Robot vacuum firmware updates and Home Assistant don’t always get along. The Dreame 2025.03 HA update triggered a startup failure across all Dreame devices using the Tasshack integration. It got fixed, but it took time, and for a window it just didn’t work. The community recommendation across all Dreame models is to pin the firmware version: don’t let the robot auto-update. Roborock’s official integration fares better here because it’s maintained by the HA core team, so HA updates and Roborock firmware changes get coordinated more carefully. If you’re on HACS for any robot, watch the integration’s GitHub issues page after every major HA release. That’s where problems surface first.

My Pick

For most people reading this who want a best robot vacuum for Home Assistant that just works without a lot of ongoing maintenance, the Roborock S8 Pro Ultra is where I’d land. Official integration, large user base, reliable updates. Cloud-dependent, yes. But it’s stable cloud, actively maintained, and the integration has more users finding and reporting bugs than anything else on this list. If your automations can tolerate the cloud relay and you’d rather spend your Saturday doing something other than configuring firmware, this is the right call.

If local control is the thing you’re building around, get the Dreame L10s Pro Ultra Heat and decide early whether you want to go HACS with firmware pinning or Valetudo with the hardware flash. Both work. Valetudo is the more future-proof option because a frozen firmware means nothing external can break your setup. If you’re looking at the L20 Ultra for the better mopping and flagship tier, check the serial prefix before you commit to that plan. And if budget is the constraint but you still want a presence-based automation trigger over your local network, the Lefant M210 is a workable entry point. It won’t clean your whole house well, but it will start when you leave and stop when you get back, without touching anyone’s cloud.

[SHORT PROBLEM 1]
In the robot vacuum article, what does the community recommend for all Dreame models?
[SHORT PROBLEM 2]
From the robot vacuum article, extract the passage starting with "Robot vacuum firmware" and going on through "problems surface first.".

[INFORMATION SHOWN]

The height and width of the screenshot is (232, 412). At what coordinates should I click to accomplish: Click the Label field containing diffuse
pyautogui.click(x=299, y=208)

[REPLY 1]
Pin the firmware version so the robot doesn't auto-update.

[REPLY 2]
Robot vacuum firmware updates and Home Assistant don’t always get along. The Dreame 2025.03 HA update triggered a startup failure across all Dreame devices using the Tasshack integration. It got fixed, but it took time, and for a window it just didn’t work. The community recommendation across all Dreame models is to pin the firmware version: don’t let the robot auto-update. Roborock’s official integration fares better here because it’s maintained by the HA core team, so HA updates and Roborock firmware changes get coordinated more carefully. If you’re on HACS for any robot, watch the integration’s GitHub issues page after every major HA release. That’s where problems surface first.